FRANKFURT - Volkswagen still needs a bold stroke on slashing costs in Europe if it wants to extend a rally that has boosted its stock 30 per cent this year as a favoured turnaround play, investors say.
VW plans early retirement and buyout offers to thin out what it calls thousands of excess staff on its German payroll.
It said it would step up the pace of job cuts without breaking a landmark labour accord it struck last year that promised no lay-offs for 103,000 staff in western Germany through 2011 in return for freezing wages until early 2007.
But the company declined to comment on media reports yesterday that it wants to eliminate up to 14,000 jobs in Europe - 10,000 of them at home in high-wage Germany - by 2008 to help return its flagship Volkswagen brand to profit.

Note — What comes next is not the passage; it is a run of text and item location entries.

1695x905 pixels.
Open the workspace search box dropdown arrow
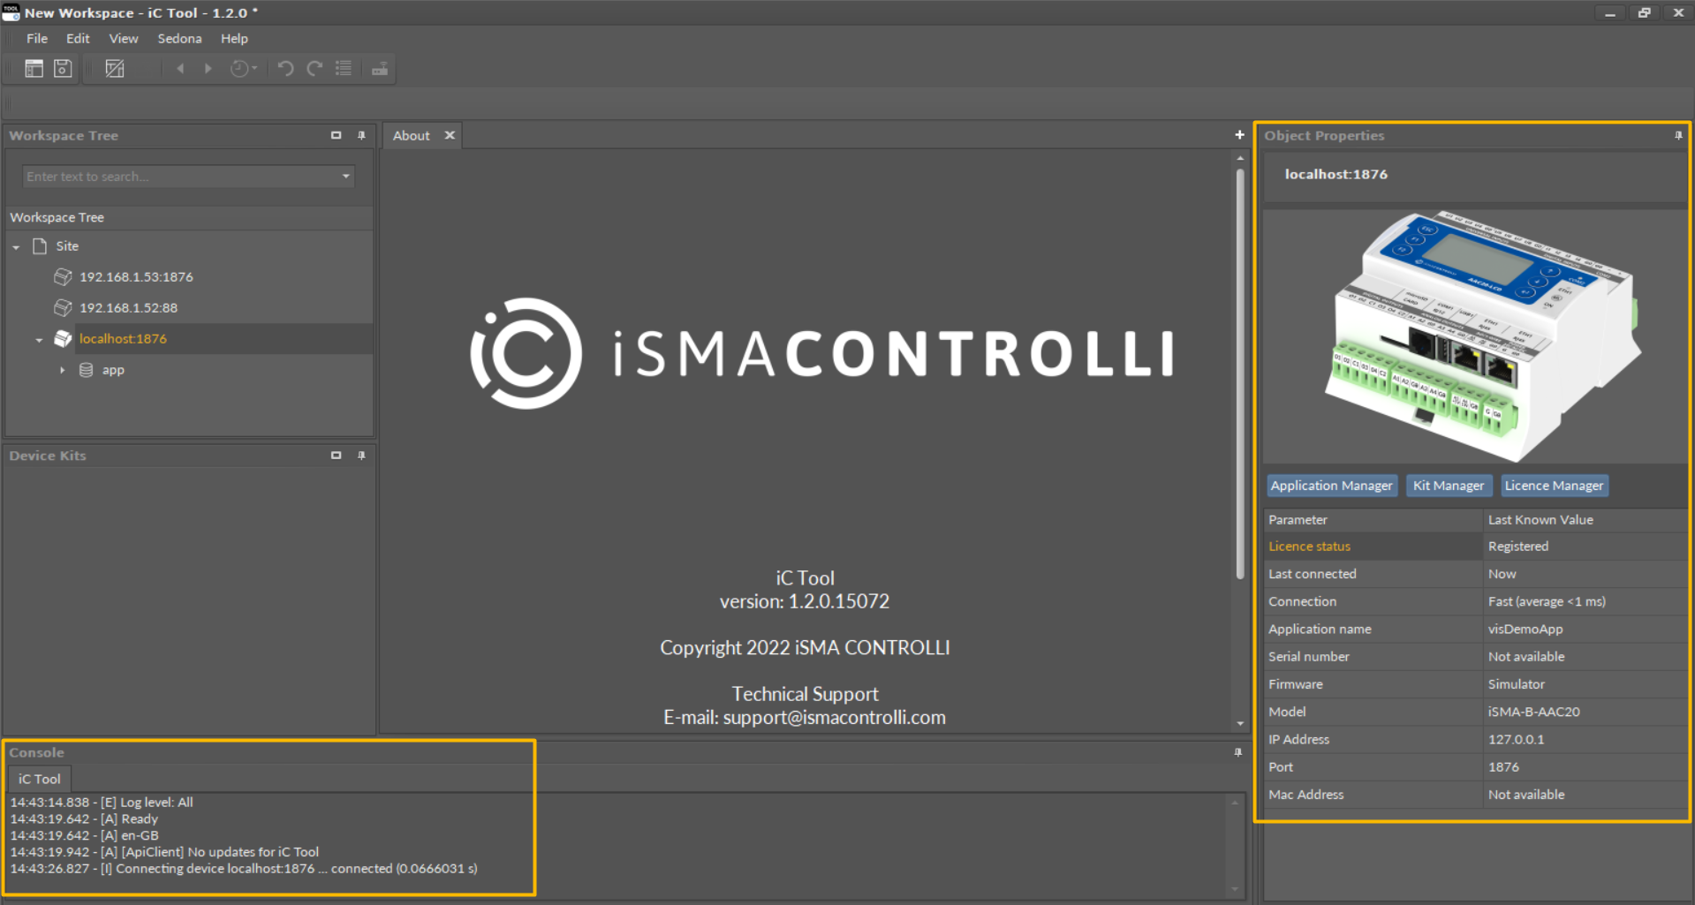point(346,177)
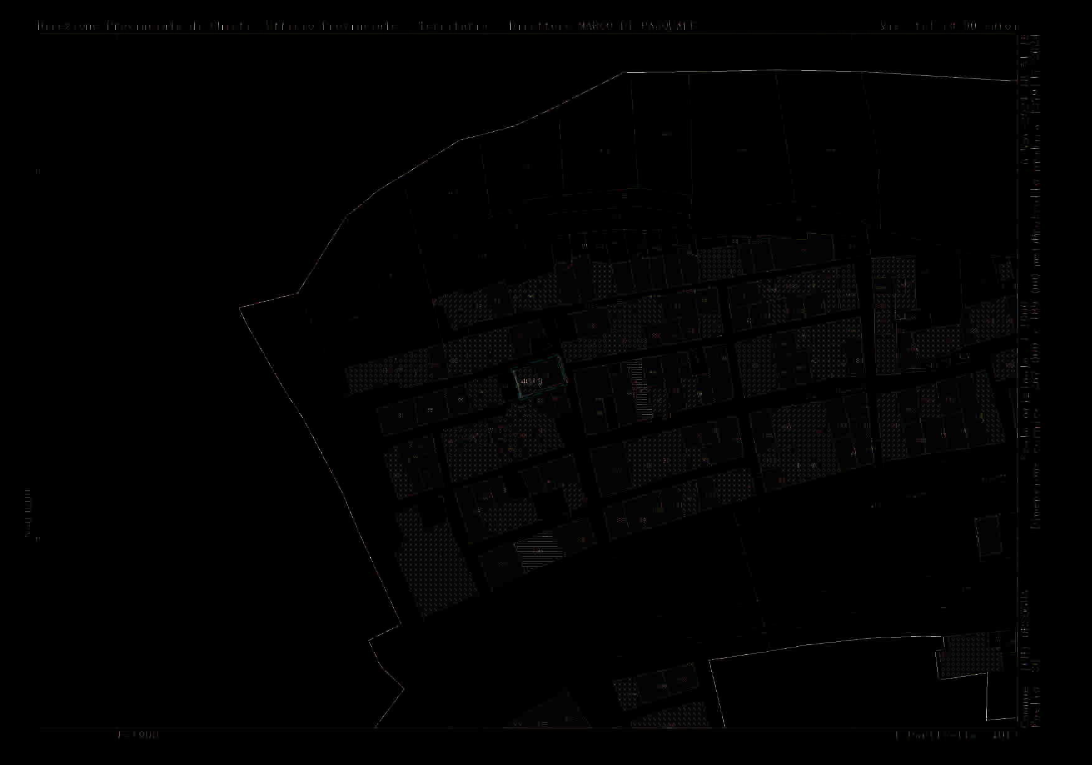
Task: Click the boundary peak vertex at top center
Action: (x=623, y=73)
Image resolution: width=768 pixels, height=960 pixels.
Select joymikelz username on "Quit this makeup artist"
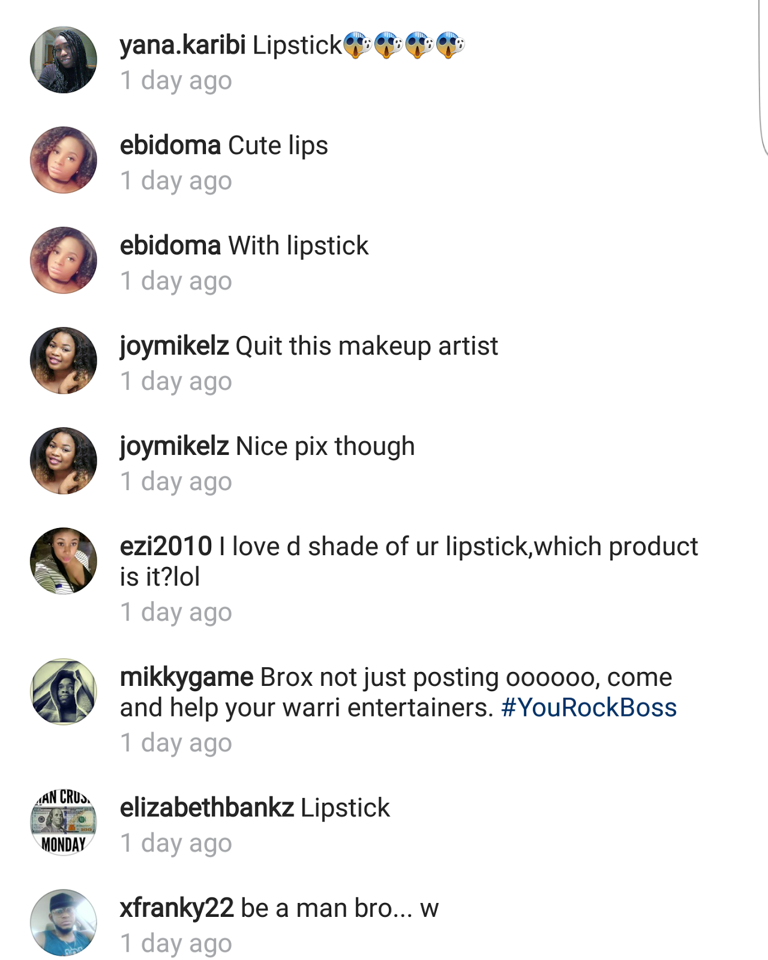pos(174,346)
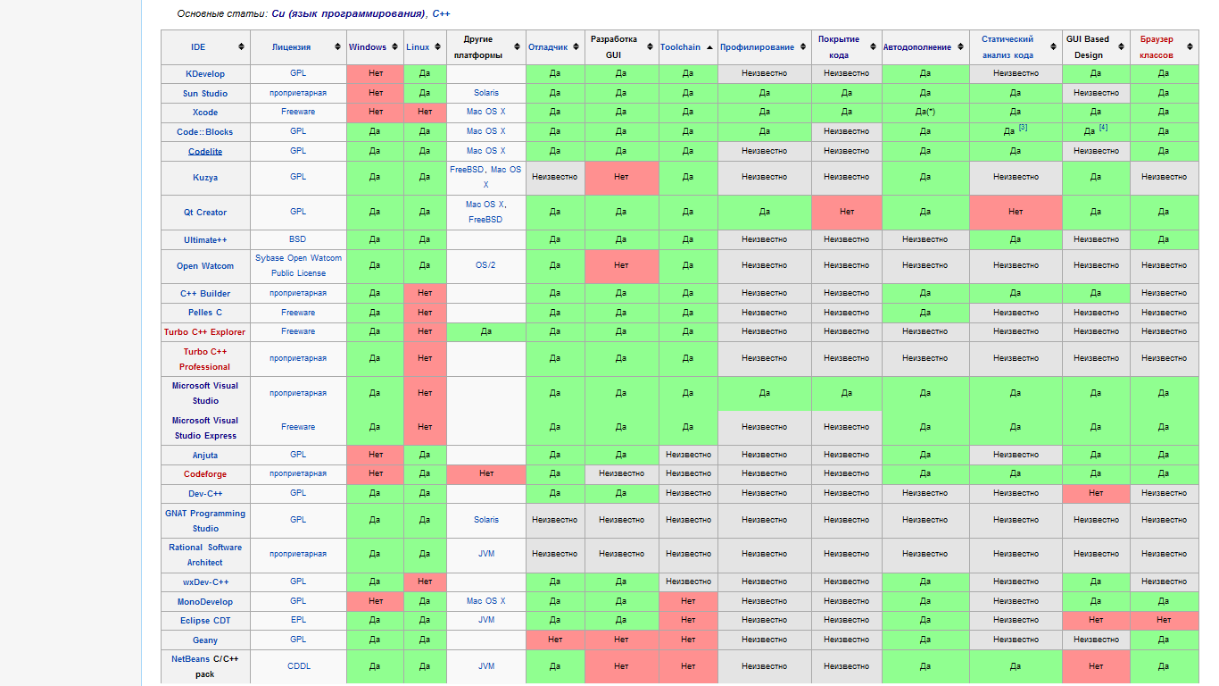Viewport: 1219px width, 686px height.
Task: Open the Qt Creator link
Action: [205, 213]
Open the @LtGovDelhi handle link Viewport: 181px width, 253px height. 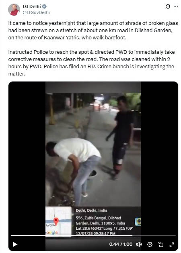[x=36, y=12]
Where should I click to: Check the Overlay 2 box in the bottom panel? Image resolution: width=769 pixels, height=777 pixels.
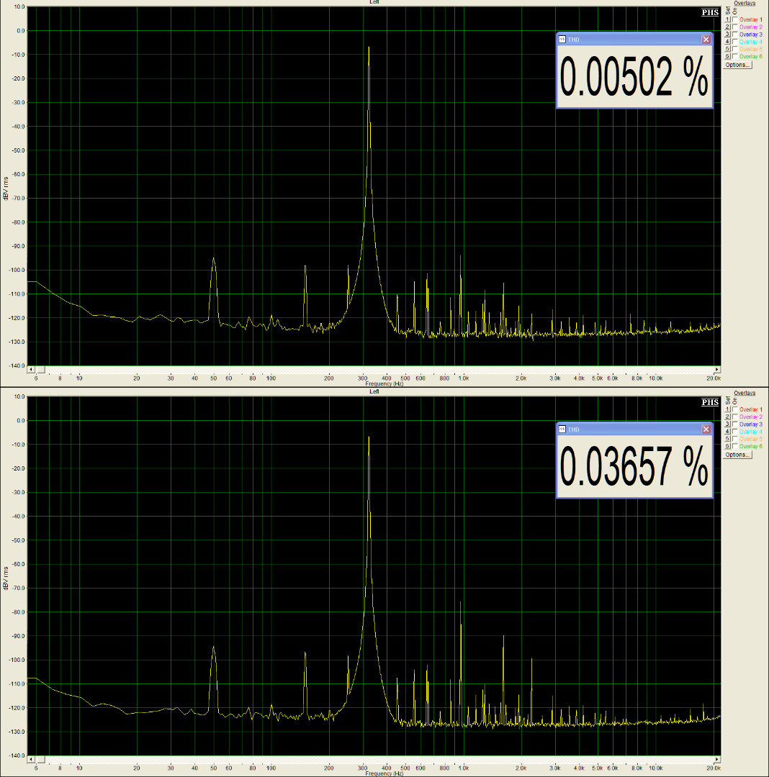point(735,417)
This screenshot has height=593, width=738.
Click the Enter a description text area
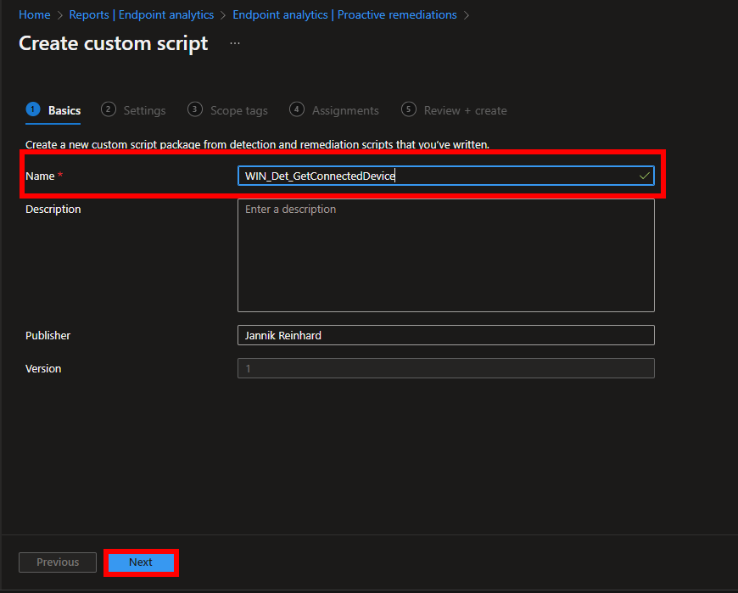(x=445, y=255)
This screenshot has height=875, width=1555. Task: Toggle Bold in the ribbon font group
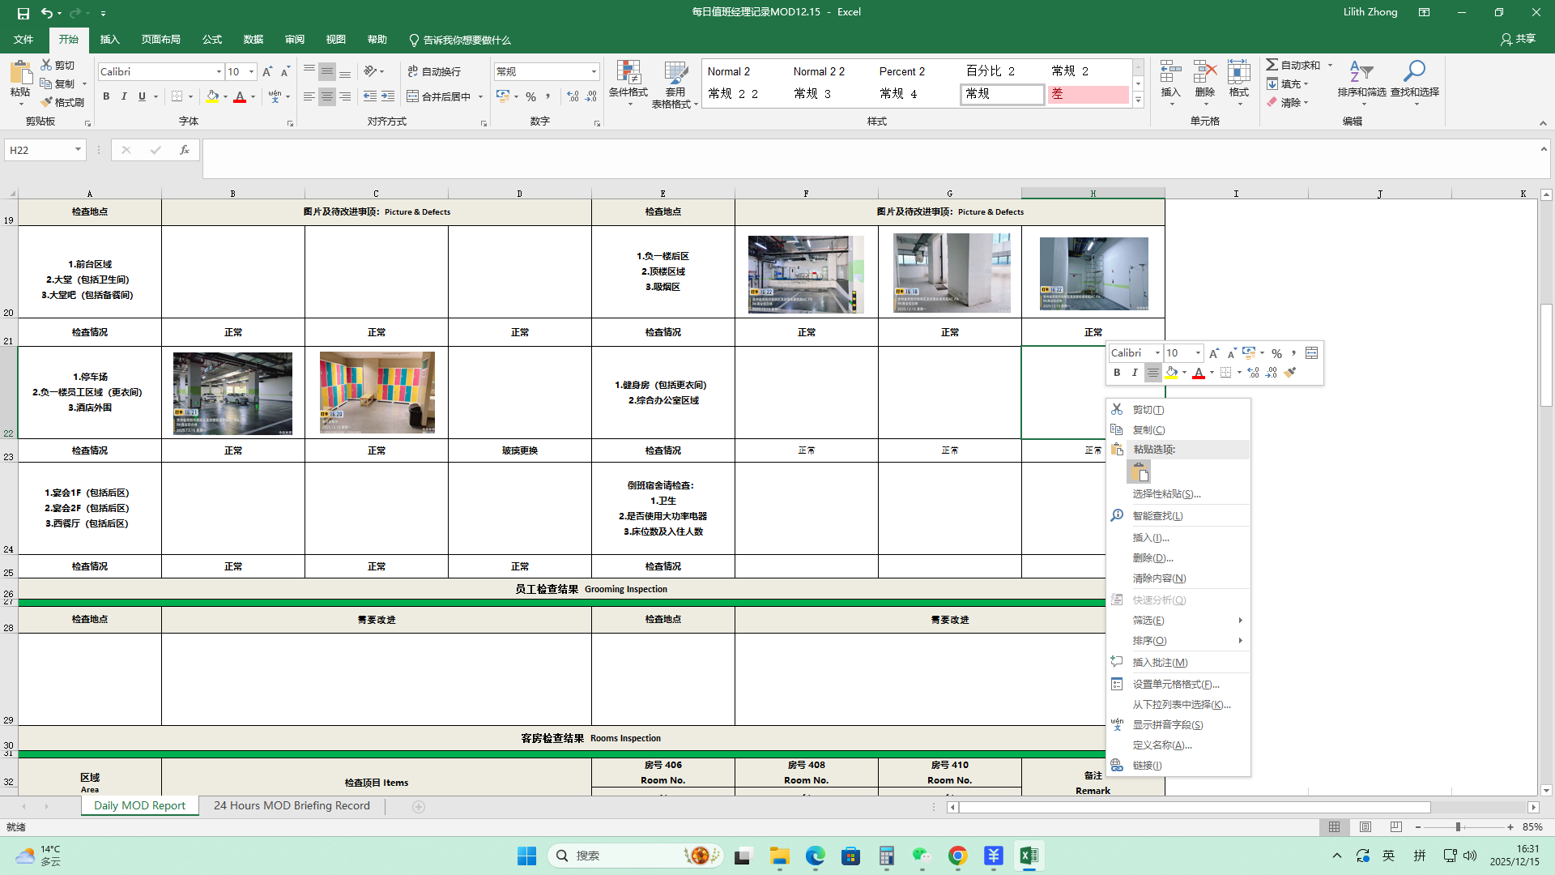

The union IG Metall had no comment.
Shares in the world's fourth-biggest carmaker have outperformed an index of its European peers by nearly 10 per cent this year, but have moved sideways for just over a month as investors wait to see how things play out.
The stock was trading around 43.92 yesterday, off a year high of 45.19 touched on July 29.
Commerzbank analyst David Arnold has his VW stock rating under review but questioned how much upside was left after the gains this year that he called "an amazing run for a stock like VW. I think it is pretty fairly valued at the moment".
The tough line on cutting costs in Europe that top Volkswagen officials made at an analyst conference last month and reiterated this week simply reiterated VW's stance, he said.
Arnold said the company and Wolfgang Bernhard - the new head of its Volkswagen brand group - were approaching its competitiveness problem in the right way, but had little leeway.
"This is not like Chrysler, where you had a lot of fat to cut out and Bernhard was able to cut out a lot of dead wood. This is still the heartland of German industry," he said.
"If Bernhard disappoints the high expectations of the market in terms of restructuring the company in Germany then you could see some slippage of the stock," he added.
Labour relations at VW are in flux, given allegations that senior labour leaders were too cosy to management and after the departure of long-time personnel chief Peter Hartz, who left to take responsibility for a bribery scandal in his department.